##### Extracted text #####

The final element in the funding formula for new construction is school sites. In order to assist school boards in the acquisition of school sites, boards that are in the position of having more enrolment than they have capacity in the system are able to raise education development charges to fund new sites. There are now 15 jurisdictions in the province that have implemented that in order to acquire the sites that are needed for school buildings.

That is a brief overview of what the funding model currently looks like, what its impact is and how it differs from the previous funding model.

The Acting Chair: Could I ask one question for clarification: Does geography within a board play any role in that?

Mr Hartmann: No. At this point, the calculation is done on a board-wide basis.

The Acting Chair: I see.

Mr R. Gary Stewart (Peterborough): How much time?

The Acting Chair: You have another eight minutes.

Mr Stewart: We're talking about a very emotional subject here, Minister. I guess what worries me is that emotion is taking over from education. We seem to be more intent on getting media coverage and politicking etc, than addressing the subject.

My question is regarding the grade 9 curriculum. Actually, Mr O'Toole took away my original question, which was about accountability.

I have been in business most of my life and I believe that you have to be accountable. But accountability is a two-way street. Accountability is not only from the government side. It has to be done by the teachers, by the parents, by the students, by the boards and by the trustees. Unfortunately, in this area the word "can't" seems to rise its ugly head all the time. I don't believe in the word. I wish it was taken out of the dictionary. In my mind, there is no such word as "can't."

I look at some of the comments that have been made here today, and I want to tell you a little story. About three years ago, I went to Crestwood Secondary School in Peterborough and was speaking to a grade 12 class. About halfway through my comments, a student said to me, "Mr Stewart, would you read page 303?" I said, "Indeed, I will when I'm finished." I finished two or three minutes later and flipped through this book to read page 303 and it wasn't there. I said, "How come? What's wrong? Did you take that out?" "No," he said, "It was never in there. How can we study?" I said, "Did it come out of that book on June 8, 1995?" He said, "I don't know." The teacher was sitting in the back of the room, who was an NDP candidate by the way, and I said to him, "Mr Rex, when did that come out of the book?" "Oh," he said, "that was 12 or 13 years ago." That's the problem we have. It has deteriorated so badly. It isn't broken, but it has deteriorated so badly.

##### Supplied data #####

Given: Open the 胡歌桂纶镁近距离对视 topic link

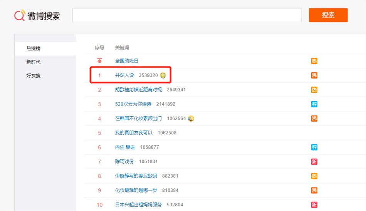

#####

» Challenges:
(1) In the committee transcript, rewrite the paragraph beginning "The final element in the funding formula" as a short bulleted list.
(2) According to the committee transcript, on what basis is the calculation done at this point?
Rely only on the committee transcript, not the listing.

» Task responses:
(1)
- School sites are the final element in the funding formula for new construction.
- To help school boards acquire sites, boards with more enrolment than system capacity can raise education development charges to fund new sites.
- Fifteen jurisdictions in the province have now implemented these charges to acquire sites needed for school buildings.

(2) It is done on a board-wide basis.